Stendhal dresse de lui-même un portrait peu flatteur, en tout cas pour sa jeunesse, recherchant par vanité les éloges de ses professeurs, ferraillant pour être reconnu, bonne élève, plaisant rarement aux gens qui lui plaisaient, s'interdisant par orgueil de proposer ses pièces de théâtre. Il raille sa suffisance, «je me croyais du génie -où diable avais-je puisé cette idée ?- Du génie pour le métier de Molière et de Rousseau.» Cette appétence, il le constate, le tient depuis 46 ans au moment il écrit cette auto biographie, où son idéal est «de vivre à Paris, dans un quatrième étage, écrivant un drame ou un livre.» [13] C'est la vérité pure qu'il recherche dans l'étude des mathématiques, vérité première qui devrait permettre de tout expliquer, savoir par exemple pourquoi un signe "plus" vaut deux signes "moins". A ce jeu, il devint très fort et remporta plusieurs prix.
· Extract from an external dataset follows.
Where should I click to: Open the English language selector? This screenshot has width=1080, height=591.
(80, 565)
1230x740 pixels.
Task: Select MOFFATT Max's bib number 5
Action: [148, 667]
Angela Pietragrua, la "catin sublime"Victorine Mounier Matilde Viscontini Dembowski
Se promenant dans Paris, déplorant "l’absence de montagnes", il reconnaît que « la sagacité qui n’a jamais été mon fort me manquait tout à fait […] je marchais fièrement aux plus grands périls. Je suis encore ainsi aujourd’hui. »(page 377) Mais aussi, qu’il doit « une petite statue à la "fortune" » précise-t-il en apprenant qu’il ne serait pas nommé adjoint aux commissaires des guerres. Voilà qui eût scellé son destin de haut fonctionnaire et perdu ses ambitions d’écrivain ! Il confesse que déjà il pensait plus « à Hamlet et au Misanthrope qu’à la vie réelle. » Mais la vie à Paris qu’il mena entre novembre 1799 et mai 1800 se termine pour le moment. Pour des raisons professionnelles, il suit l’armée de réserve à Dijon, Genève et enfin Milan où il s’établit Casa d’Adda, Porta Nova.
Quel bonheur fut pour lui de découvrir l'Italie!« A Etroubles où nous couchâmes, ou à Saint-Oyen, mon bonheur fut extrême... [...] Je me dis : je suis en Italie, c'est-à-dire dans le pays de la Zelietta que Jean-Jacques Rousseau trouva à Venise, en Piémont dans le pays de Mme Bazine.» [14]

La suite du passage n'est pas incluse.